Rows on where targets appear:
****************************************

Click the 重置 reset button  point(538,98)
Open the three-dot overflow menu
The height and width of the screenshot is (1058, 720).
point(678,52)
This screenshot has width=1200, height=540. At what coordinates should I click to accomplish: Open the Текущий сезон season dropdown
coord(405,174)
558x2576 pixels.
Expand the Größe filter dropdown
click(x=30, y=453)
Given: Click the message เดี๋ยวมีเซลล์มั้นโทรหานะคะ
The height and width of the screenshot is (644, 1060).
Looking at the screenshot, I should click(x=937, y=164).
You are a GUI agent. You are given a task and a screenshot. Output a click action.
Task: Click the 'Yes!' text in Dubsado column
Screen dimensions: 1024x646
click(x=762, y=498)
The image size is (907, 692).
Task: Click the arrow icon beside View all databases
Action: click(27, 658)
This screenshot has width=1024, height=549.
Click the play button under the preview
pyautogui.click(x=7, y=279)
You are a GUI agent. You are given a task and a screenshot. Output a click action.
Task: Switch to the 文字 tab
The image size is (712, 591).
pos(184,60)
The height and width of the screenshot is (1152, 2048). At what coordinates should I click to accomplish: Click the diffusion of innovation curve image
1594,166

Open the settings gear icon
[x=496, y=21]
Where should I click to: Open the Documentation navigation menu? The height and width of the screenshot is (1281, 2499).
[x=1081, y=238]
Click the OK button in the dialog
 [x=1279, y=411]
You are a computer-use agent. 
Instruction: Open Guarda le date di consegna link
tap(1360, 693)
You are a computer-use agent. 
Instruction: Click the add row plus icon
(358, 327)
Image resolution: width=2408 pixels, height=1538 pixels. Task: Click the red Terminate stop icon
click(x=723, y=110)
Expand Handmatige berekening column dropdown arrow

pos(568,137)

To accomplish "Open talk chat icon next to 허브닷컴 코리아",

****************************************

AIM: Copy the lines above from the line with "Given: Click the" up to and including the line with "Action: click(27, 658)", changing nothing in them.

WRITTEN ANSWER:
Given: Click the message เดี๋ยวมีเซลล์มั้นโทรหานะคะ
The height and width of the screenshot is (644, 1060).
Looking at the screenshot, I should click(x=937, y=164).
You are a GUI agent. You are given a task and a screenshot. Output a click action.
Task: Click the 'Yes!' text in Dubsado column
Screen dimensions: 1024x646
click(x=762, y=498)
The image size is (907, 692).
Task: Click the arrow icon beside View all databases
Action: click(27, 658)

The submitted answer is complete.